Do We Need a New Vision of NFV Infrastructure, or of NFV?

Light Reading did a thoughtful piece on NFVi yesterday, and it highlights a number of points we should be thinking about when we talk about “NFV”, “cloud-native”, and “transformation”.  Some of the points show we’re at least thinking in the right direction, but others show we still have a long way to go.

NFVi stands for “NFV Infrastructure”, the term the NFV ISG gave to the collection of hosting and connection resources that are drawn upon to host virtual network functions (VNFs).  The presumption in the ISG material is that the link point between management and orchestration (MANO) and NFVi is the Virtual Infrastructure Manager (VIM).  From the first, it was assumed that the VIM would be based on OpenStack.

Also from the first, it was clear to at least some people (including me) that the concept of the VIM as the virtualization mid-point to NFVi had issues.  If we assume that we have a single VIM representing the totality of NFVi, then we have to make it support whatever we want to deploy, and also need it to make the choices of how to apply resources to services, since the resources are abstracted below the VIM.  The problems with this take a moment to explain.

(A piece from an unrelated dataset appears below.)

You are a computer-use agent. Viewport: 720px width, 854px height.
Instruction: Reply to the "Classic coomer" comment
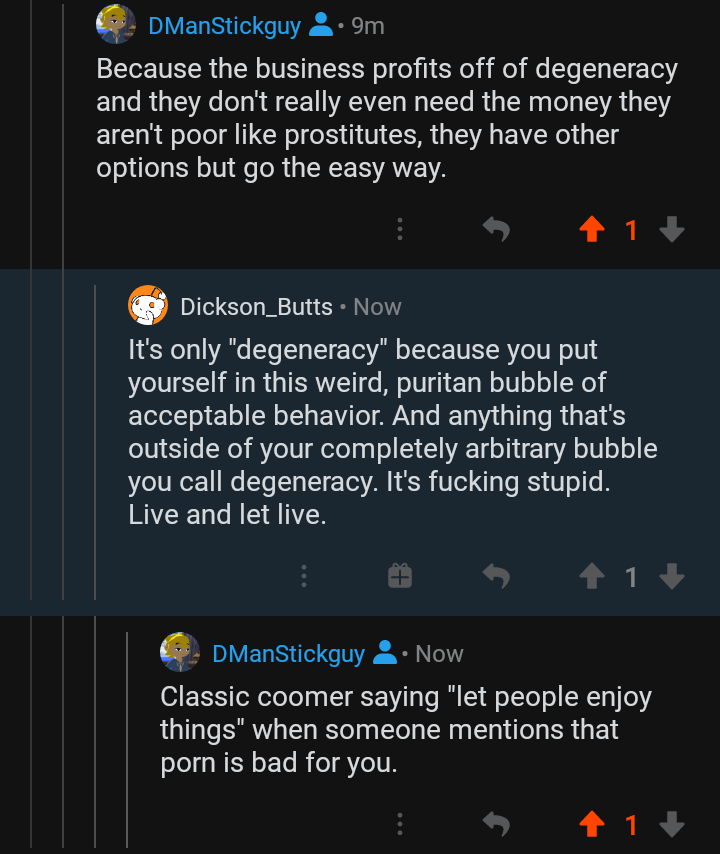point(496,824)
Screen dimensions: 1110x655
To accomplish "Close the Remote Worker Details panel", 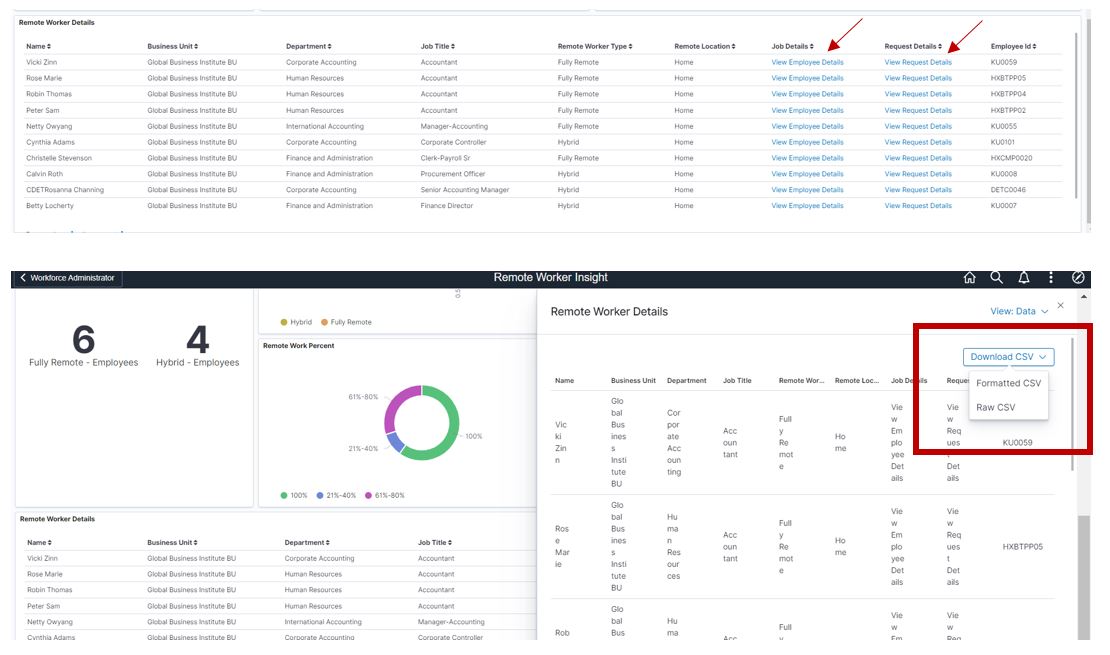I will [x=1059, y=304].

The biggest problem is VIM device support complexity.  Suppose you want to host on containers, or bare metal, or in a public cloud service.  All of these have different management interfaces, so you’d need to have a plug-in for each.  Imagine a typical operator network that might have two or three network vendors, perhaps a dozen different devices, and then add in the hosting.  How many hypervisors, container systems, and so forth?  The number of permutations of all of this are astounding, and no vendor would supply a VIM that supported competitive equipment, so it’s an integration problem.

The next problem is that if there one VIM that represents all NFVi, then any decisions you make on where to host, what technology to use, and so forth, have to be pushed down into the VIM itself.  MANO service modeling (if indeed there is any such thing) is reduced to simply saying “host” and letting something else figure out everything else.  The VIM then has to become a second-level orchestrator, and its details in that role are not even discussed in the ISG work.

There are two possible ways of addressing this.  One is to have multiple VIMs, one for each resource domain.  The higher-level model then picks a VIM when it makes a hosting decision, implicitly, because it picked a place to host.  There is still a need for that invisible sub-orchestration within the resource domain.  The second possibility is to define a set of “service-layer” models and a set of “resource-layer models” that define the respective orchestration tasks, and view the VIM as representing the boundary where service-layer and resource-layer mapping happens.  I tried out both approaches and like the second one best; see my ExperiaSphere tutorials.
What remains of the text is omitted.